I use the system random to generate a seed - the starting number;
we have a few generator constants for the same value range and we randomly pick the constant to use.

Those approaches allows to make the produced sequence even more random and non-repeating.

A few things we should to be aware of:

Under the hood generator uses the hardcoded constants, meaning that random value range is fixed (this.m-1). To adapt to the required range I ignore random values above the range (see a cycle in the GenerateNextValue() method). In average we ignore a half of the generated numbers as we have constants for each power of 2. So far I haven't noticed any issues with that during testing.
I haven't tested the distribution and randomless quality of the hardcoded constants (using SmallCrush, Diehard and or tests). I believe that it shouldn't be an issue, as we are not a crypt tool and the previous approach didn't guarantee any distribution neither. I reviewed values visually and they look pretty random 😅
I used Debug.Assert() a few times - that condition is never expected to happen logically, however left them for documentation purpose and as a sanity check.

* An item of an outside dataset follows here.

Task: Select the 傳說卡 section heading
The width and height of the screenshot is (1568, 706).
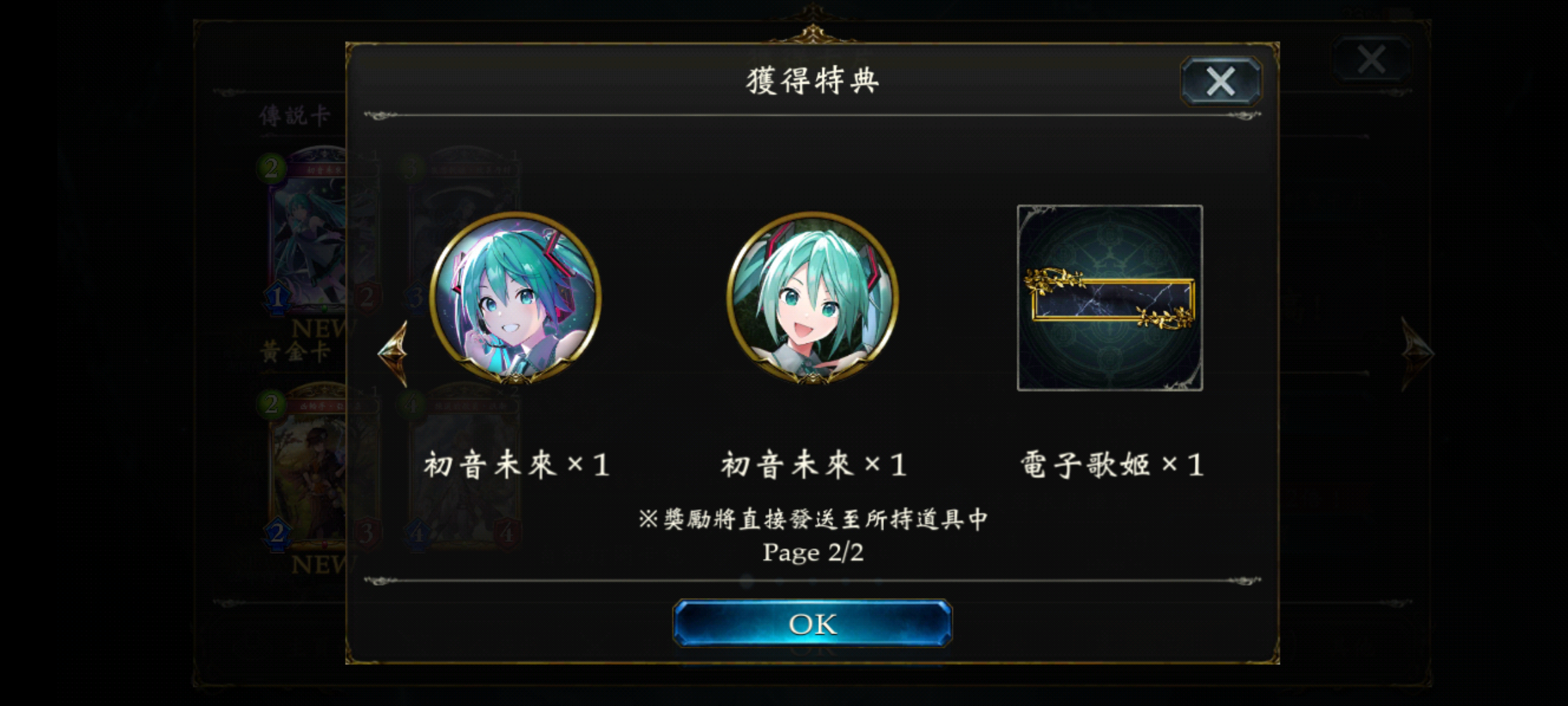Action: [x=295, y=116]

No tests were modified (you might see a refactoring only).

Additionally I've referenced the System.ValueTuple package in the AutoFixture package, so we could use the tuples from C# 7. That shouldn't be an issue as we are still building v4. Also that could enable us to support tuples generation by AutoFixture if needed.

@moodmosaic Please take a look and let me know your opinion. I've spent a few weeks working on this, but it could happen that I overlooked something 😉

moodmosaic

The issue with LCG is that it always produces the same sequence for the given constants.

This is NOT an issue; that's how PRNGs are supposed to work 😉

given the same seed
you get back the same result
— so how do you have PRNGs generate random numbers, then?
you make sure to supply a totally random seed
and one way of implementing this is by splitting the seed each time you need to generate a number

I have A LOT feedback to provide here, as my experience from years with AutoFixture, and the issues I've seen by using FsCheck for years, are more or less the result of finding myself working in Hedgehog.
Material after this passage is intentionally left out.